§ **Task prompt**: Scale the stretch of entries from the line that contains "Open the GitHub Community Guidelines link" through the line that contains "pos(130,755)", reproducing only those lines, requests included. Multiply every coordinate in the answers by 1.5 and round to the nearest whole number, with halves rounded up.

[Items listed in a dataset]
☆ ☆ ☆ ☆ ☆
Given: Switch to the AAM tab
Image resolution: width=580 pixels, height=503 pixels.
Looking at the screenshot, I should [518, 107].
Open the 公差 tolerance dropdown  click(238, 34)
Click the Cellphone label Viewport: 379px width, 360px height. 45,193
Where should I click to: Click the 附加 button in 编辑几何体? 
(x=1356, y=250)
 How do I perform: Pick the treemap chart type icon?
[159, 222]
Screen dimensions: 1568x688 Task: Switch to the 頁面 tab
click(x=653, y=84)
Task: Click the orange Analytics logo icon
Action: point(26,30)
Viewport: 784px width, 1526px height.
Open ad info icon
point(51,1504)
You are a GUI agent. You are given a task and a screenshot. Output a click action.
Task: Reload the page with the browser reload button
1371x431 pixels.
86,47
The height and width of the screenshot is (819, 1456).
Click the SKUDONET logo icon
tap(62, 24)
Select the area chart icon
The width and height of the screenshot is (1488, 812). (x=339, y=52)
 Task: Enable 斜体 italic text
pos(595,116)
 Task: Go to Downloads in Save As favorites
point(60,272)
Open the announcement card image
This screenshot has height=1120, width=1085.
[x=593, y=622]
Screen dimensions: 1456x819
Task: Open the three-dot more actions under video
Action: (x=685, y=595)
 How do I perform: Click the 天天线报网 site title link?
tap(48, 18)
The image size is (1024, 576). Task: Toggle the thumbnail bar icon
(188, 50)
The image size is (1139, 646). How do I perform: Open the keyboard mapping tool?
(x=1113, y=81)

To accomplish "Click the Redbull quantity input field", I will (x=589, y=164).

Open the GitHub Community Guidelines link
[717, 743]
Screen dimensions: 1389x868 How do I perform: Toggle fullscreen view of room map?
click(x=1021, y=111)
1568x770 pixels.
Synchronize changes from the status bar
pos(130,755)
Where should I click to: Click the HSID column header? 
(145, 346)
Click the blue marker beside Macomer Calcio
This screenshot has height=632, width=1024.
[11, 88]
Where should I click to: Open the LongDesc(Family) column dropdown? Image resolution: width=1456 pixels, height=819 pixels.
☆ ☆ ☆ ☆ ☆
§ **Answer for the task**:
Open the GitHub Community Guidelines link
[1076, 1115]
Screen dimensions: 1389x868 How do I perform: Toggle fullscreen view of room map?
click(x=1532, y=167)
1568x770 pixels.
Synchronize changes from the status bar
pos(195,1133)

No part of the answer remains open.